Terri had sat apart from Karmen and myself, silently grinding her teeth, as she listened to Max’s story.
***
Friday, February 15, dusk
The sun was setting. We were still dozens of kilometers outside the destruction zone when the train came to an emergency stop. We prised ourselves from the train compartment wall to find out that we were all ok but the next event disturbed
us more. The G-Phones had lost signal. We were off the net!
We exchanged worried stares.
We checked the carriages and since people don’t usually travel to a war zones, there were only a few other passengers. They didn’t have network connection either.
“I thought this might happen,” Karmen sighed.
It was an hour before a dozen or so French officials arrived. They had journeyed alongside the tracks, in several different all-terrain vehicles to rendezvous with the train. They had come out specifically to meet us.

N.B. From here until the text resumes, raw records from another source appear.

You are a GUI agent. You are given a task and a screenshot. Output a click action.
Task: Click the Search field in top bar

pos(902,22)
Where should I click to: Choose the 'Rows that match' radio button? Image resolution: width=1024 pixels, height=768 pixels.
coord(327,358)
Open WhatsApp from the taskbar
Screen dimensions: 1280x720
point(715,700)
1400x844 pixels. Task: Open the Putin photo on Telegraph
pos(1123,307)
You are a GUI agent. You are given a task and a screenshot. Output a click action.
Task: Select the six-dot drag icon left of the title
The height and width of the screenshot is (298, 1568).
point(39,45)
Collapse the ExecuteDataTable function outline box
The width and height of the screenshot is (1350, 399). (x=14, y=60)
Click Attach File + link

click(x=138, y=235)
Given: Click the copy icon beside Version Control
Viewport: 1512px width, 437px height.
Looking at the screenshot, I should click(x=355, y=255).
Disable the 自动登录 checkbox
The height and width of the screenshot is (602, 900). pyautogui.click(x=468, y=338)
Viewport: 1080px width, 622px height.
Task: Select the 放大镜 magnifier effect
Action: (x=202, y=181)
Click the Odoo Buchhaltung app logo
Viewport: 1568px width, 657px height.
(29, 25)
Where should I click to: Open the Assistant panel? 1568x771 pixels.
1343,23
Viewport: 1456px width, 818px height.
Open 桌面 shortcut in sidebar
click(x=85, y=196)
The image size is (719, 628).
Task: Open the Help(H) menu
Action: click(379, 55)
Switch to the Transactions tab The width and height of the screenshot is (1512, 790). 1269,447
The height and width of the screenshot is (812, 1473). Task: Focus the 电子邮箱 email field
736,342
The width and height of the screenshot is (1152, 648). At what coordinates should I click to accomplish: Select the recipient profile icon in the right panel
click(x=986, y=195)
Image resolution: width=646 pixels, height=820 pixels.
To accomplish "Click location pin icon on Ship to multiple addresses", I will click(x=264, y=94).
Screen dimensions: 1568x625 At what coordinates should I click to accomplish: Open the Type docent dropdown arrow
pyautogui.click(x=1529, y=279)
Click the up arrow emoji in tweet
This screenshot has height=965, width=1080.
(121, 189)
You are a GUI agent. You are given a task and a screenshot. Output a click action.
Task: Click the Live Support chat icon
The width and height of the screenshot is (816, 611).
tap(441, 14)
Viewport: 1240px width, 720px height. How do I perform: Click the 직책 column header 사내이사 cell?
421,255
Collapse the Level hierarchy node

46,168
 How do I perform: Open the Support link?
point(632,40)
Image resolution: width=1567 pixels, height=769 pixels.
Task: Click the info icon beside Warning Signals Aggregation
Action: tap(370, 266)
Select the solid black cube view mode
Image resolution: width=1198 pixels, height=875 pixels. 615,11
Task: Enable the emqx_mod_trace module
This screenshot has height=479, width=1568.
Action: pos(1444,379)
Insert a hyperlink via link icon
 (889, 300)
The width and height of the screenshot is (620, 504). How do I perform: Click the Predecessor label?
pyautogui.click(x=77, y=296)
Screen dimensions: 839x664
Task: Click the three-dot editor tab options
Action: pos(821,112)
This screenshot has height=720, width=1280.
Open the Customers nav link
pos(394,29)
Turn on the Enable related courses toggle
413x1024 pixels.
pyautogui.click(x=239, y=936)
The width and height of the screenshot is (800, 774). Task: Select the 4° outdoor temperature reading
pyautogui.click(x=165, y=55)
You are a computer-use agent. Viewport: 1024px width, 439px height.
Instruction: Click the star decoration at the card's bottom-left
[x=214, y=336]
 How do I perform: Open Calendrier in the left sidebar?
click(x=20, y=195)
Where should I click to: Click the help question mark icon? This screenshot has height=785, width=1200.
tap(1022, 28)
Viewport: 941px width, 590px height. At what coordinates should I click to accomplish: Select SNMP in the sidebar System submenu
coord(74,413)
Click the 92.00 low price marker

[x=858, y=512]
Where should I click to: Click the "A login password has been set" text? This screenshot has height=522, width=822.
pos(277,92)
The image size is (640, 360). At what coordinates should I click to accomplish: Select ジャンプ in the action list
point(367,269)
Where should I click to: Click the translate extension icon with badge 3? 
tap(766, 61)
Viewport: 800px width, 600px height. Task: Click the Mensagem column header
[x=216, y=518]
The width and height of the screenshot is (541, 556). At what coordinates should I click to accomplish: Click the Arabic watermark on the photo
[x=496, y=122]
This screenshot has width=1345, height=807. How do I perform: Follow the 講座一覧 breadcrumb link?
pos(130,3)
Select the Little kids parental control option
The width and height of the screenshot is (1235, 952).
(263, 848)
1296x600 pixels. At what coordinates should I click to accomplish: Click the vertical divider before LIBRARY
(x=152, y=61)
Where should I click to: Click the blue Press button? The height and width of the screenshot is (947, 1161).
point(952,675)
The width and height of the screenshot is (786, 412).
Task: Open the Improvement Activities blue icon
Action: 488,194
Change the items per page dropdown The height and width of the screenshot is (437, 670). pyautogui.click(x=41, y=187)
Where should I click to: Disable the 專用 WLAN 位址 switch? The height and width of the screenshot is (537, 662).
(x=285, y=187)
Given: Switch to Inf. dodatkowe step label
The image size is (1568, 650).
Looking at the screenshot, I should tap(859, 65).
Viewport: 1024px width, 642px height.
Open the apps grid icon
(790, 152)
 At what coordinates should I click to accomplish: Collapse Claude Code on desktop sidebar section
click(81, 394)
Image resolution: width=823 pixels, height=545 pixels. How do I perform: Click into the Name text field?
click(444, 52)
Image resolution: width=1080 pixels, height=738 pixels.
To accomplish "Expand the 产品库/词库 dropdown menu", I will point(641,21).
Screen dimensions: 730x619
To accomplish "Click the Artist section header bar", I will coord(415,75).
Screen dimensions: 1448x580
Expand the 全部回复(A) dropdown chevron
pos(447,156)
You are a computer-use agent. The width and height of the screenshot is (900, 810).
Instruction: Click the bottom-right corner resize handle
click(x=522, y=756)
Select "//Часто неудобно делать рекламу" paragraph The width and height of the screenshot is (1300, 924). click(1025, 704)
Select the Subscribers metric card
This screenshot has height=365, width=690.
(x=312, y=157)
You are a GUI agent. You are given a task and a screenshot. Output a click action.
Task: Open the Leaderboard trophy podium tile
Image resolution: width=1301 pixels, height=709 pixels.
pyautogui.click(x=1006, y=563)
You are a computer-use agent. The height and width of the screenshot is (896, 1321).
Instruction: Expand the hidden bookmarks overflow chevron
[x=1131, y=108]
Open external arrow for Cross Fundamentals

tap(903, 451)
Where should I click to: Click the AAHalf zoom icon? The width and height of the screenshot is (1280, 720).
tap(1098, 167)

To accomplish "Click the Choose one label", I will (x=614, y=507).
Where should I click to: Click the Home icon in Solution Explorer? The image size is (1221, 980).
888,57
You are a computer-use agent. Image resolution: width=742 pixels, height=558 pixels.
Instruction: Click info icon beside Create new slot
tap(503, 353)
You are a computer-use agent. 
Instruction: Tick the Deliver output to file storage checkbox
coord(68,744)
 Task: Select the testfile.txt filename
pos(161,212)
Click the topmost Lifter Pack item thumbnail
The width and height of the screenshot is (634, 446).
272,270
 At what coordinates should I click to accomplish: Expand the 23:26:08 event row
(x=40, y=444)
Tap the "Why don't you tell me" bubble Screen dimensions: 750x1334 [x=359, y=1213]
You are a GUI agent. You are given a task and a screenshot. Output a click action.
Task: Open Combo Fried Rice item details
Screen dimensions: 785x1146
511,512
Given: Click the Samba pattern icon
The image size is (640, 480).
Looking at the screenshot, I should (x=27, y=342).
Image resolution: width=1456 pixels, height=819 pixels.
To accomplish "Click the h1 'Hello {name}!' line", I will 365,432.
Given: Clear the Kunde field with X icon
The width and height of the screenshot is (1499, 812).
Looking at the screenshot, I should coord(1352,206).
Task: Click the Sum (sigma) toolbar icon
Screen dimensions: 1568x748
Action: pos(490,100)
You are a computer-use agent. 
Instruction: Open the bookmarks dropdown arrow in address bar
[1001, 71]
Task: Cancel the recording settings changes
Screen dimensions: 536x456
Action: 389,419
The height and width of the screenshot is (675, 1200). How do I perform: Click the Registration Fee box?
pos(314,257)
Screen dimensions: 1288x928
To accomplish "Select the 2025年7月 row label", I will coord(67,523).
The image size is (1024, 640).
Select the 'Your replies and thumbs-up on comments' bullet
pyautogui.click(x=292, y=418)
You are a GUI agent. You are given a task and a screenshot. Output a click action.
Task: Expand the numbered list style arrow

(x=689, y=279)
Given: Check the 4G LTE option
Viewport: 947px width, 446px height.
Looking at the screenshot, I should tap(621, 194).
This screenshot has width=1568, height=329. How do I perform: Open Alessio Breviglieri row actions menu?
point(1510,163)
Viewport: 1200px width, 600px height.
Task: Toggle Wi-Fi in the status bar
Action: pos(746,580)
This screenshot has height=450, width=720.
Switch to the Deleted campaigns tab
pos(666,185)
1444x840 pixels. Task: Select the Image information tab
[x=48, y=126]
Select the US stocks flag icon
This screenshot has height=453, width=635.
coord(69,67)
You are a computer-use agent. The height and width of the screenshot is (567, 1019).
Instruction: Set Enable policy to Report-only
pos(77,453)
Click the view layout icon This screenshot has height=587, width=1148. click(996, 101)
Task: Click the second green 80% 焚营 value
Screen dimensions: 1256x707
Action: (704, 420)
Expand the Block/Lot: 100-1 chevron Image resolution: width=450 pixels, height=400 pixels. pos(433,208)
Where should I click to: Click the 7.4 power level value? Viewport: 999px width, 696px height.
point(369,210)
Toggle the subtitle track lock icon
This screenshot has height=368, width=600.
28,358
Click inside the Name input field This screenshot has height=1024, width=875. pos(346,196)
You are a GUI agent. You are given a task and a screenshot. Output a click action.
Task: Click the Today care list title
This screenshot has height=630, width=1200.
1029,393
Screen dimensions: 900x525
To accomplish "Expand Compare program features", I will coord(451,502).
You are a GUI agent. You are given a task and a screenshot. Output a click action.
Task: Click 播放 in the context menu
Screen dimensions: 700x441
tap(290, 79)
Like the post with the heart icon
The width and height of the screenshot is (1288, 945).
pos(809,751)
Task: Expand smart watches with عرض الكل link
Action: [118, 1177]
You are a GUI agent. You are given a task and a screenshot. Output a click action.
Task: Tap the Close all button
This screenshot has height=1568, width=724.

So much for my supposed superpower of omnilingualism, as there was no network to allow multi-lingual communication, so that super power failed. None of us knew more French than “Bonjour” and “ca va”. However there was little need for communication besides pointing to our wrists, shrugging and smiling. They knew who we were and what we were supposed to do. They guided us onto an old automatic bus driven by a multi-purpose mannequin-style robot. The robot design had typical French flare; brushed aluminum, obviously robotic with minimalist features, yet exceptional with its overtly exaggerated balletic movements and impeccable poise.
It did not speak English either.
“Je me appelle Gallo. Je ai un numéro de série, mais je préfère ne pas le répéter. Ce est une chose de robot,” said the robot with a shrug.
“Anybody?” asked Max.
“He’s called Gallo, I think. I didn’t catch the rest,” I said trying to recall my school french.
“Oui, Gallo,” it nodded.
“What now?”
The French Officials gratefully kissed our cheeks and shook our hands eagerly before returning to their vehicles leaving just one large tall vehicle and the robot. After we waved goodbye, Gallo offered up the seats in the bus. The bus was designed for hiking tours, with bench seats that folded into beds or folded into the floor with drop-down disco lights to create a dance floor. Neat. There was plenty of space for the four of us.
“Pas besoin de vous sangle, mes amis. Ce bus est conçu pour rouler à travers la campagne lentement et dans le style,” it chirped happily.
It was our turn to shrug.
The robot closed the door and took hold of the holographic steering wheel while we stood looking around. The bus moved beautifully smoothly and quietly.
We could see in the dusky light, walls and hedge rows in our path and so we found seats expecting some bumps. But there was only the slightest rise and fall going over such obstacles. The machine maintained a leisurely and quiet 30 kph. This was truly a luxury all terrain vehicle.